- _The task_:
In the records below, how many lines hold the string "star"? Give only the number.

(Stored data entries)
****************
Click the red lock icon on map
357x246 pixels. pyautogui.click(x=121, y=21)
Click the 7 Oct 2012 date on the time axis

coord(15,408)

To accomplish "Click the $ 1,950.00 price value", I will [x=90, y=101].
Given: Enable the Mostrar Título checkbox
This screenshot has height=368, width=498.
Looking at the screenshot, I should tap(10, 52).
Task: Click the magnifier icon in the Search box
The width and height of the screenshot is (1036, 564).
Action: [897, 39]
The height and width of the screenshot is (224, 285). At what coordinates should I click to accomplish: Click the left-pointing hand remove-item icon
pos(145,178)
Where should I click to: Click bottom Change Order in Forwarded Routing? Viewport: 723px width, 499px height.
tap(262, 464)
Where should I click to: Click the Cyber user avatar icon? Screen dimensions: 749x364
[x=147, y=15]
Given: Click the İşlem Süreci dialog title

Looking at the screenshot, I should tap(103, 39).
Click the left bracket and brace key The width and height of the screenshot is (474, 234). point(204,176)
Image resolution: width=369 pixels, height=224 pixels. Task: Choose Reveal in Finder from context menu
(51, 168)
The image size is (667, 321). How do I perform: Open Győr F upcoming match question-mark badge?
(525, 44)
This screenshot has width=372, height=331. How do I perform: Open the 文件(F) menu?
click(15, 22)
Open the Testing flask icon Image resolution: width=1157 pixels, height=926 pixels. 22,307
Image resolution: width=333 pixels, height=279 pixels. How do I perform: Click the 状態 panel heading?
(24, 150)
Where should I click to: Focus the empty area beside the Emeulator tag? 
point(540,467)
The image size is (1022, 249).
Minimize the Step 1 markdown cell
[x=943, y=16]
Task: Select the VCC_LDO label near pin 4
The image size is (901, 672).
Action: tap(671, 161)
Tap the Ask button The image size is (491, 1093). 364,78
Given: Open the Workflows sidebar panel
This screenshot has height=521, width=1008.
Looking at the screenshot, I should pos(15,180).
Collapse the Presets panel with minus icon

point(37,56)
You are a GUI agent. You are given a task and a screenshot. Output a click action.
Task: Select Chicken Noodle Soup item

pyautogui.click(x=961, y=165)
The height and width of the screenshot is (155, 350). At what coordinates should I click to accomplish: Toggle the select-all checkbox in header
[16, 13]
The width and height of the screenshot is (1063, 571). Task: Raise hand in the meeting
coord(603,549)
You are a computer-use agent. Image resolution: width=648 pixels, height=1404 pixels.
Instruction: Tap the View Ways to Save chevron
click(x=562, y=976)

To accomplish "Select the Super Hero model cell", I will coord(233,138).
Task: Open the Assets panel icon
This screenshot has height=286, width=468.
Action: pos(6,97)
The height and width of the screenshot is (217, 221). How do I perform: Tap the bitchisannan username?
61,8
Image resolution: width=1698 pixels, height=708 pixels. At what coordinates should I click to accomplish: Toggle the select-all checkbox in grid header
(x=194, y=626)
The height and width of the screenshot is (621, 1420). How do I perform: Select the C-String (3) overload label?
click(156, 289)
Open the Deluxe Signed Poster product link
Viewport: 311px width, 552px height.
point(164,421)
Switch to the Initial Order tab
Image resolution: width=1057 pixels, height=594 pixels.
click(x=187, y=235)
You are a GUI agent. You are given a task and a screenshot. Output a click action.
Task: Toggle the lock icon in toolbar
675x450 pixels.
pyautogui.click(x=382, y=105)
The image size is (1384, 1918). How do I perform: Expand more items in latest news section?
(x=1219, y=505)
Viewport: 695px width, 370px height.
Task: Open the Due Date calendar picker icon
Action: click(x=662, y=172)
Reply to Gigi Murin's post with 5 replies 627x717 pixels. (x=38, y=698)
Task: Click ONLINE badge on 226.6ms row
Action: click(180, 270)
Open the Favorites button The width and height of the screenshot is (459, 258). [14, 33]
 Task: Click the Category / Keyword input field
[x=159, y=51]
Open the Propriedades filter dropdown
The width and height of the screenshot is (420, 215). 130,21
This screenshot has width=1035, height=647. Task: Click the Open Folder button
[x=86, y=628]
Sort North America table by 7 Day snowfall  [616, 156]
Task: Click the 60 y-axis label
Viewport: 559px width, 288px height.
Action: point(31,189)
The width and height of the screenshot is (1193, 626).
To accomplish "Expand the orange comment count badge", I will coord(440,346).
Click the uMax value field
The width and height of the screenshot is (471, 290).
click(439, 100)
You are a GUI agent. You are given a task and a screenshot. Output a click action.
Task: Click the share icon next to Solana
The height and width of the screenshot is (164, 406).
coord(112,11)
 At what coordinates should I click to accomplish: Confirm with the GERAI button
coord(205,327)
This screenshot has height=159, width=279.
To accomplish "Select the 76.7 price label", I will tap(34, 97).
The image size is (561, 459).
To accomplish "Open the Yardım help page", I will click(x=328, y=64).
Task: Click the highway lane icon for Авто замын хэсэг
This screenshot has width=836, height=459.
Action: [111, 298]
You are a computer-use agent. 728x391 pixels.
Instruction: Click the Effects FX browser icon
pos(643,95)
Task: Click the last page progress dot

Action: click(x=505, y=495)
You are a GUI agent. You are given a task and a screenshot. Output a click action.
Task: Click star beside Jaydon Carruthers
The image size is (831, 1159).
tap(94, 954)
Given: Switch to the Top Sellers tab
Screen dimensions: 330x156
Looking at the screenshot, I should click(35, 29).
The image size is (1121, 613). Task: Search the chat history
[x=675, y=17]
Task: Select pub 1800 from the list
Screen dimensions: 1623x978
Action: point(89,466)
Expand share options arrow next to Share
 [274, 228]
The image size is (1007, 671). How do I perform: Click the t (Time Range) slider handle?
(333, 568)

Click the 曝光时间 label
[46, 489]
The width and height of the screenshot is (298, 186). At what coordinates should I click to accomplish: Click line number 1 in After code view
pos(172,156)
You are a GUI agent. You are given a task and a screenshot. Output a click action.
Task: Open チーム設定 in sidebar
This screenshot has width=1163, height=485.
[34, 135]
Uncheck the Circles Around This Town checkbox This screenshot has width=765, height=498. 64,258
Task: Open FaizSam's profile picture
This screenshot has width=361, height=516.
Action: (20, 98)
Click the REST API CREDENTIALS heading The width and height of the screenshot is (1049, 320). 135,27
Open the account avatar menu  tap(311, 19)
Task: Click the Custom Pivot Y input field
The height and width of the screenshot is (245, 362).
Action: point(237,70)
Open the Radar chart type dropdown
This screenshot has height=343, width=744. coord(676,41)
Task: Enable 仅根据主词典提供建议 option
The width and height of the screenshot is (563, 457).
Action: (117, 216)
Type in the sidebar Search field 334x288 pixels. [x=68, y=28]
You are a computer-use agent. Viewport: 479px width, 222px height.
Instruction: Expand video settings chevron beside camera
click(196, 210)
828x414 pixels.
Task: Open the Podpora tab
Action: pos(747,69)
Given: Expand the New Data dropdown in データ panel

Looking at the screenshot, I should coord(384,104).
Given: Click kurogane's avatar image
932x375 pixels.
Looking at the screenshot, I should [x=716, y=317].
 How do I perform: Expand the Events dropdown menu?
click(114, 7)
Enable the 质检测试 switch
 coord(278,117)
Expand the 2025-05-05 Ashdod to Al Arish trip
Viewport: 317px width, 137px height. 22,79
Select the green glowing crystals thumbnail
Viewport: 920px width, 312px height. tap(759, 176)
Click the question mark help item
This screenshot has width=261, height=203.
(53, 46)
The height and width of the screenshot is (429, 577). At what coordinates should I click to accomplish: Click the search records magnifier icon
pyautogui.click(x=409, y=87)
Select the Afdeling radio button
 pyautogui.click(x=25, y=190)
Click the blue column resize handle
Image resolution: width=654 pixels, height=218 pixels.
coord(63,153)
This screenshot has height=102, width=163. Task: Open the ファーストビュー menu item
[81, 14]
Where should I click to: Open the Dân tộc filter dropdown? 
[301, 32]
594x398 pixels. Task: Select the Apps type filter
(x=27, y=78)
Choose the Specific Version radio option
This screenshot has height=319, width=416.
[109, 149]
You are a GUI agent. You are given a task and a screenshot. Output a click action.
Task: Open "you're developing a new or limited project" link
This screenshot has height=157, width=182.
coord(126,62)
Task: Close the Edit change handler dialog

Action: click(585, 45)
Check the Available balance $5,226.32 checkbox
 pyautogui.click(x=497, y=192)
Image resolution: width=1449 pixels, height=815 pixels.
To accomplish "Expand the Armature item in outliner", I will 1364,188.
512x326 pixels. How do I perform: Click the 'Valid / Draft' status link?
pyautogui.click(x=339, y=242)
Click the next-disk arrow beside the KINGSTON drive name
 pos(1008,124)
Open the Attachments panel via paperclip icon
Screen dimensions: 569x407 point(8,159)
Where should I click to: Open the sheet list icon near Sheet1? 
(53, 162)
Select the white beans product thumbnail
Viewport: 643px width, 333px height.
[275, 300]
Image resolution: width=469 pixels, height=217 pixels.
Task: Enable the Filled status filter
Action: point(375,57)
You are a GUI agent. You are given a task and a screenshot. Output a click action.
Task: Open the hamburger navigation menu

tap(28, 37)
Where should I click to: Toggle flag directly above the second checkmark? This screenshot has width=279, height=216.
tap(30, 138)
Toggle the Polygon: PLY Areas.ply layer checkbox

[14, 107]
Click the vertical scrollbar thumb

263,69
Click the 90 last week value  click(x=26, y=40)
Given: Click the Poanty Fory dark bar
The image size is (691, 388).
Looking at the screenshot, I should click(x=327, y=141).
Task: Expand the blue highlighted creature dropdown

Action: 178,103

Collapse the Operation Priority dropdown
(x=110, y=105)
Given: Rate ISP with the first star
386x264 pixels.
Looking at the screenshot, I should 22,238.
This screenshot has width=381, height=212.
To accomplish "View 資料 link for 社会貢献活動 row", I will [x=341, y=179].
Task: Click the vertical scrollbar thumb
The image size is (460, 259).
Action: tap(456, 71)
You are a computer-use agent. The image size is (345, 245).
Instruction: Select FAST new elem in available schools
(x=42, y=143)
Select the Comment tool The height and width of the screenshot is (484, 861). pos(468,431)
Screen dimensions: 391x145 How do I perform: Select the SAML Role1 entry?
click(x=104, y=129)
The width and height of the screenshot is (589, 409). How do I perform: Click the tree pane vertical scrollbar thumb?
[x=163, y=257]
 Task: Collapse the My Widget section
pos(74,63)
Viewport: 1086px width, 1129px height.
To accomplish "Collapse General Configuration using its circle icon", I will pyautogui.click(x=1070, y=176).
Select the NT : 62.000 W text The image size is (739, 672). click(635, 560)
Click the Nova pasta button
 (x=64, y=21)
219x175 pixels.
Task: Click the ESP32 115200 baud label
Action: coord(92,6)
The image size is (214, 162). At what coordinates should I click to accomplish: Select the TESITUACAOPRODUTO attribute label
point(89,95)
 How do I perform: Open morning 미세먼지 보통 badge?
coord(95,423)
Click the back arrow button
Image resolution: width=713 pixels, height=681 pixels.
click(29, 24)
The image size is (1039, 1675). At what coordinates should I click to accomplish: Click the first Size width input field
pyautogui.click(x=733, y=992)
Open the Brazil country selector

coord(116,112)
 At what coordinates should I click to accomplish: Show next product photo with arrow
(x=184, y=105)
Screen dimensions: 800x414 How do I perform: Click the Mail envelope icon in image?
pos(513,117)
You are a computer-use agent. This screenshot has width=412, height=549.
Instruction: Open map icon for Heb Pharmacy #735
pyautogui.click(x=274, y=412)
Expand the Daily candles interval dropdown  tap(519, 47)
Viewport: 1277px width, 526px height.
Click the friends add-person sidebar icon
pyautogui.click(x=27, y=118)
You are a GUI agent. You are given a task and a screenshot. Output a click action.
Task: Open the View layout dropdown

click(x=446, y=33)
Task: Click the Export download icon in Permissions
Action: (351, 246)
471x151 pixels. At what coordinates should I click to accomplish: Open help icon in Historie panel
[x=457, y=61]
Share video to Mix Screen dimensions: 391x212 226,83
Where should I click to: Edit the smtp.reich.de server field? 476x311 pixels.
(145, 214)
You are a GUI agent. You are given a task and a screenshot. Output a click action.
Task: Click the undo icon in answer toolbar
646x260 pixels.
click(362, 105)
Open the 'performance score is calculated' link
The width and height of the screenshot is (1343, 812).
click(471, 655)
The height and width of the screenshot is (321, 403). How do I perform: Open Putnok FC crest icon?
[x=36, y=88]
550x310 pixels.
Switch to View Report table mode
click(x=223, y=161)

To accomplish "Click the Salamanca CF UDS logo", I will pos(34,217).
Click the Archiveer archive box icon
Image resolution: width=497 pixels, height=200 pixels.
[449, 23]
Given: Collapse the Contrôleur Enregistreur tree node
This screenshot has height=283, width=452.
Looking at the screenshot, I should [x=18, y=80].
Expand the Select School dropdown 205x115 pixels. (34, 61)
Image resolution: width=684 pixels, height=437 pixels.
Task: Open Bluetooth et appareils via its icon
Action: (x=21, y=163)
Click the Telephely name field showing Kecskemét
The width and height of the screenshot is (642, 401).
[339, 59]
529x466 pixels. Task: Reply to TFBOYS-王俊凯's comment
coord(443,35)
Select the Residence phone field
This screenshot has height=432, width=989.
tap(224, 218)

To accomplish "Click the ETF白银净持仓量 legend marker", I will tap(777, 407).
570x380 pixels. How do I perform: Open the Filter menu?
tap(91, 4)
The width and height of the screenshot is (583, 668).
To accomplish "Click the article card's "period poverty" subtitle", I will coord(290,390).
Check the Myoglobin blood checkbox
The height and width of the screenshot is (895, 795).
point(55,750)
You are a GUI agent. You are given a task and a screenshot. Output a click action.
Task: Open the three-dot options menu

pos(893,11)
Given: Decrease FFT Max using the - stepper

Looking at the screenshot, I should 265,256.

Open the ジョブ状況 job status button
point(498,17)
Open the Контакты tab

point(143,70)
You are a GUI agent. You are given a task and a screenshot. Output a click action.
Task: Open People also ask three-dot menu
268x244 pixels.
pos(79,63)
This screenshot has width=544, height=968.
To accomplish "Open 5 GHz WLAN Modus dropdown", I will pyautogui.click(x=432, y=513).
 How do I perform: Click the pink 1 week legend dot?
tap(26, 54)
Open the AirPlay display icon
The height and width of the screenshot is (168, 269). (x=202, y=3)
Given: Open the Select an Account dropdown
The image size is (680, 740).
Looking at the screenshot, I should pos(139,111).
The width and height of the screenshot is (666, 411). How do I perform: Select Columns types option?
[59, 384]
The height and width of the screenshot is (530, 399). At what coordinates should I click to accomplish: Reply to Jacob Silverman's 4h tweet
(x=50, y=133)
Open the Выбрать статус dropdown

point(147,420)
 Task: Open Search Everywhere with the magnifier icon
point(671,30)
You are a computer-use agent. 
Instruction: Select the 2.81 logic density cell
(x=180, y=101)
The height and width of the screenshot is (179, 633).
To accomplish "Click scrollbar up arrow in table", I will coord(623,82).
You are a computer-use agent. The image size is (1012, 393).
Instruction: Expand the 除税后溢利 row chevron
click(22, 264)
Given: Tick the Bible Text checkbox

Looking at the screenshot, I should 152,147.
****************
- _Written solution_:
2